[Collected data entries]
══════

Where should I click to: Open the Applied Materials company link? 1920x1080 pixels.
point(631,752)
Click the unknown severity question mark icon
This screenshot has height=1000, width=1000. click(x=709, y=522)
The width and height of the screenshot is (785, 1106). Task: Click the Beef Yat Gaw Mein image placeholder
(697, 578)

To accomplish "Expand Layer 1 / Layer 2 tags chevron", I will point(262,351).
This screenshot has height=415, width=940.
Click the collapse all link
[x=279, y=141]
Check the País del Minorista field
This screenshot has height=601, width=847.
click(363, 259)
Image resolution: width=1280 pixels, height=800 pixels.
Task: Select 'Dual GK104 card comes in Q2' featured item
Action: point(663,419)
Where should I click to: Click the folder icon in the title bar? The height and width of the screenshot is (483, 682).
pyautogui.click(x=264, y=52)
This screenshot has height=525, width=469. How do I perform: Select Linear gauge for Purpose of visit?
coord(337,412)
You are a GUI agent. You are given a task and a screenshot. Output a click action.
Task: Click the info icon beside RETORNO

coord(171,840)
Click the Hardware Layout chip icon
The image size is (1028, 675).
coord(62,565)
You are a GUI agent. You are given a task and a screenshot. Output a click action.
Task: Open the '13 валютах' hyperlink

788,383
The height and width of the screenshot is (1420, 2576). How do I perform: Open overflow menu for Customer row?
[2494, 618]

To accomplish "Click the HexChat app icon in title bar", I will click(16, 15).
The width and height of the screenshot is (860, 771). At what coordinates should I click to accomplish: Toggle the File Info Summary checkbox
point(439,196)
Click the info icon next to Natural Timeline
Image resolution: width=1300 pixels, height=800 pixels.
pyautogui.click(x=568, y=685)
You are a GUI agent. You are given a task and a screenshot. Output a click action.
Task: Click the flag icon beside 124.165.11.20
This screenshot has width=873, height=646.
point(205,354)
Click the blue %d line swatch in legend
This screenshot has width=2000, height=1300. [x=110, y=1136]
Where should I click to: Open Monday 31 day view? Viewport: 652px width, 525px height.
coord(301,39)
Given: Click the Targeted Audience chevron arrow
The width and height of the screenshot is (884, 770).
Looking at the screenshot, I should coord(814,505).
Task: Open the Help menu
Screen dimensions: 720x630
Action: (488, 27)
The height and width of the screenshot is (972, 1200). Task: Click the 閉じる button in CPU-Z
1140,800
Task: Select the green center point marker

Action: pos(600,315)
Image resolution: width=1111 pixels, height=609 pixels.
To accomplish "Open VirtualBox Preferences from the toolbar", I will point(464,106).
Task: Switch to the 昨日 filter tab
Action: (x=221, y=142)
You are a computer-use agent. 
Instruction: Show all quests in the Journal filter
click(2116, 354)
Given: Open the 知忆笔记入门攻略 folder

══════

[GOAL OF THE EXERCISE] Output everything in the records from the start down to the line containing "I will point(262,351).", both ends included, copied word for word.

[SOLUTION TO THE PROBLEM]
Where should I click to: Open the Applied Materials company link? 1920x1080 pixels.
point(631,752)
Click the unknown severity question mark icon
This screenshot has height=1000, width=1000. click(x=709, y=522)
The width and height of the screenshot is (785, 1106). Task: Click the Beef Yat Gaw Mein image placeholder
(697, 578)

To accomplish "Expand Layer 1 / Layer 2 tags chevron", I will point(262,351).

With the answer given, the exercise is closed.